With regard to QoL, improvement was seen in all domains, particularly in
emotional aspects (improvement of 23.72), limitations in physical aspects
(improvement of 17.29 points), and social aspects (improvement of 15.11 points),
as well as changes in areas such as mental health (improvement of 5.85 points).
Some studies have analyzed the effect of restorative surgery on QoL, and most
studies show a significant association affecting several domains.
The change in the emotional aspect domain could be justified mainly by the
psychic effect caused by the surgical correction of localized lesions,
especially in areas of exposure, such as the face, that cause constant concern,
especially neoplasias, which generate fear, anxiety, and distress6.
This result is consistent with those of other studies that have evaluated this
aspect.
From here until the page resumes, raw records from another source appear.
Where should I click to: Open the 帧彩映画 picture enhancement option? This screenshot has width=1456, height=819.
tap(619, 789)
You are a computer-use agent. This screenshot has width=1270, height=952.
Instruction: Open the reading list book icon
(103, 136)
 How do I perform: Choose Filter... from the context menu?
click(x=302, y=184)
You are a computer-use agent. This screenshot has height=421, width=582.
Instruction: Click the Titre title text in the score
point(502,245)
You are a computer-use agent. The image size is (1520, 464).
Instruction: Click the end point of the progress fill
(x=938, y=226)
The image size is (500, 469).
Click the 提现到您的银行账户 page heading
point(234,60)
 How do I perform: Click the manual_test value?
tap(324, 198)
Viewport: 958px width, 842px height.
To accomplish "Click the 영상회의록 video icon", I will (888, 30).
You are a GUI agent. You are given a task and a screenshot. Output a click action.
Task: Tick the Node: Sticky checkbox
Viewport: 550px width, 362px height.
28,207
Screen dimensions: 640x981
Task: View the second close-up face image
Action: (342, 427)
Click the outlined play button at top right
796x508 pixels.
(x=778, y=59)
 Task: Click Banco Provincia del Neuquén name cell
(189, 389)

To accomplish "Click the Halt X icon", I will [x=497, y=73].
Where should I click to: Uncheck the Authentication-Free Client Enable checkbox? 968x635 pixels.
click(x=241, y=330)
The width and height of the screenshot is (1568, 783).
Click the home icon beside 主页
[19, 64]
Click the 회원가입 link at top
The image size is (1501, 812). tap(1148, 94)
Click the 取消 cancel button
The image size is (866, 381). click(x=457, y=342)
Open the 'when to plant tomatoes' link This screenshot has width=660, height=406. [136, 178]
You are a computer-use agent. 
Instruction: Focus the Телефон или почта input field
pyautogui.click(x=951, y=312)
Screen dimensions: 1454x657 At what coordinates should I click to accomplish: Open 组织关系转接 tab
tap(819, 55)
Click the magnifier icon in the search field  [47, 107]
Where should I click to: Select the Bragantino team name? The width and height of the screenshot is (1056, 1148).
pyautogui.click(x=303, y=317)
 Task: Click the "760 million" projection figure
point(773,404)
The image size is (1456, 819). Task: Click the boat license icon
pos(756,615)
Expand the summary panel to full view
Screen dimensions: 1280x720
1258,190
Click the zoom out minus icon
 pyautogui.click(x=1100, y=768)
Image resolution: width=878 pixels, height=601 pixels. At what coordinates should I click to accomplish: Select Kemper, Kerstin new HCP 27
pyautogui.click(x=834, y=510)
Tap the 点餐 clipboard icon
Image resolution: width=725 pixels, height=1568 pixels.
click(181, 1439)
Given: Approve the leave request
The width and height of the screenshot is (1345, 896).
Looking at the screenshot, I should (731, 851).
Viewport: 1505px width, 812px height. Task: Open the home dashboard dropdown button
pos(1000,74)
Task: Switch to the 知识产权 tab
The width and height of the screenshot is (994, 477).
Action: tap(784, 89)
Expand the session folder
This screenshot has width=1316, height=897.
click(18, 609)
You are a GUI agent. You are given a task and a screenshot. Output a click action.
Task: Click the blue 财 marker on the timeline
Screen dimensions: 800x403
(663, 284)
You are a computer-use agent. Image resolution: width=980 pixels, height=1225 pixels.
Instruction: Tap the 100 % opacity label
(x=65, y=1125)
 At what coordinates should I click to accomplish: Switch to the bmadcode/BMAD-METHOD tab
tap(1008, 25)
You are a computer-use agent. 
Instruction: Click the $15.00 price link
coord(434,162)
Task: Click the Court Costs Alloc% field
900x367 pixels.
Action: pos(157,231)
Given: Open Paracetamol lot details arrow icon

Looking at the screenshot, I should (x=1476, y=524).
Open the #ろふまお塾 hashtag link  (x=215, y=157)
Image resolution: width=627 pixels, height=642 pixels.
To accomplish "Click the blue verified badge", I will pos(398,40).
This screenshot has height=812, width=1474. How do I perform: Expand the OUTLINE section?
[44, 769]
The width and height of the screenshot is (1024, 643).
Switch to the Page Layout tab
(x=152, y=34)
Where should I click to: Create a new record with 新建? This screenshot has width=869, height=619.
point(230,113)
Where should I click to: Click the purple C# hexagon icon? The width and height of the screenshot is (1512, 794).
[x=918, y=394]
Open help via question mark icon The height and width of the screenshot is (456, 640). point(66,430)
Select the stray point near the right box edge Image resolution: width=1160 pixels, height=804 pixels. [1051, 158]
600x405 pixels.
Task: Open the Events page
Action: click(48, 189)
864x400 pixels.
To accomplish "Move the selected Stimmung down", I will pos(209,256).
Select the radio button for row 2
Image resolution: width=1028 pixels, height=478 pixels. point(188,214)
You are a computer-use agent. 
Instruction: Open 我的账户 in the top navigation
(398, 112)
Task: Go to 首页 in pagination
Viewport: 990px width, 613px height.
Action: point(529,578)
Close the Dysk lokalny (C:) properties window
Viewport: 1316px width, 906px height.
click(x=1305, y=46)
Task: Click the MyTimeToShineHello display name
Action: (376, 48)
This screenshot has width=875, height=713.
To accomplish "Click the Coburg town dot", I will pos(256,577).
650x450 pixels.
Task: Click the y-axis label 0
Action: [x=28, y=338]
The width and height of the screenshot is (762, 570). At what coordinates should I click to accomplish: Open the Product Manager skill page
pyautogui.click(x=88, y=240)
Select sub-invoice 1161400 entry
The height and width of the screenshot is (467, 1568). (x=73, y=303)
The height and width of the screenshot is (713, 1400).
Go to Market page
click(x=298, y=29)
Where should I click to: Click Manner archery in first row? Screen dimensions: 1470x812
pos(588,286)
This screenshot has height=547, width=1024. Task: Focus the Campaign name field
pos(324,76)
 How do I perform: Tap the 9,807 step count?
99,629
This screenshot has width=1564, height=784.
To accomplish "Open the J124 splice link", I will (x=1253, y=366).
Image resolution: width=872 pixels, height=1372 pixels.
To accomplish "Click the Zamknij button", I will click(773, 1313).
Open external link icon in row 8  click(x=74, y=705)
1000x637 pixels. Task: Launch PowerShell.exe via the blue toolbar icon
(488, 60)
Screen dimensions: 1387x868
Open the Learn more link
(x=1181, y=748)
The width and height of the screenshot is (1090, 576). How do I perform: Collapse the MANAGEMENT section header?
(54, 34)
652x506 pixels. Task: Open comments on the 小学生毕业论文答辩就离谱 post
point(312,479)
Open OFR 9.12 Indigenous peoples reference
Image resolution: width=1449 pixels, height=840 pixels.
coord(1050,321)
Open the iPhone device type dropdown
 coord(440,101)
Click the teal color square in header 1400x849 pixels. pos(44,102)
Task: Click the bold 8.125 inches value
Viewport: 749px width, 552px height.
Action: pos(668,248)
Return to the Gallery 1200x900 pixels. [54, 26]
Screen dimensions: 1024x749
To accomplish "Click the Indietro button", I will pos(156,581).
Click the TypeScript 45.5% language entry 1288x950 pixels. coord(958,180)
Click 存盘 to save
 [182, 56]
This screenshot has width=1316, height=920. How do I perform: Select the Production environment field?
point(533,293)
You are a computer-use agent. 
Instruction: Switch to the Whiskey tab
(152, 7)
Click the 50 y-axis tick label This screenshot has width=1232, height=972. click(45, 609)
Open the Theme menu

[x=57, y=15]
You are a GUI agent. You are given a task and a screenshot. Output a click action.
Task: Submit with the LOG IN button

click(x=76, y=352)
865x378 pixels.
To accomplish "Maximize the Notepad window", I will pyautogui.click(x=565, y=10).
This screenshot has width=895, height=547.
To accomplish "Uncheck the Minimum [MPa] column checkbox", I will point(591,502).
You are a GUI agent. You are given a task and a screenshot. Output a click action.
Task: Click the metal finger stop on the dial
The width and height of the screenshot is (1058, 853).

An article on the effect of QoL in repairing surgery performed
specifically to correct venous ulcers through skin grafting also observed a
positive impact on QoL similar to that obtained here, with improvement seen
especially in the domains related to limitation by physical and emotional
aspects22.
Another study comparing QoL between patients who did or did not undergo breast
reconstruction after mastectomy observed that women who did not undergo breast
reconstruction had greater emotional fragility and more greatly affected
emotional domain of QoL24. Another study
detailing the effect of reductive mammoplasty on QoL identified that the
surgical correction of breast hypertrophy improved QoL and the emotional
aspect25.
Finally, a subsequent German study of 72 patients with non-melanoma skin cancer
who completed a QoL questionnaire found a moderate-to-strong impact on QoL,
emotional aspects, functional capacity, and disease-related symptoms after
surgery26.
The increase in the physical aspect domain observed in our study could be
explained by an improvement in function and impact on the psychological aspect
of the patient, repercussion with improved disposition, decreased fatigue, and
fatigue altering rest and sleep, leading to an improved capacity to perform
personal and professional activities27.
The improvement observed in the present study in terms of social aspects could
also be justified by the physical improvement, appearance, and psychic questions
of the individual, especially considering that he feels accepted by his group
in
social activities, the professional environment, and relationships with family
and friends28.
We identified an important improvement in the mental health domain, demonstrating
the role of reconstruction. These data are consistent with those of another
study of patients with head and neck neoplasia in which the impact on QoL was
assessed after surgical treatment and where postoperative improvement was
observed, especially in the mental health domain29.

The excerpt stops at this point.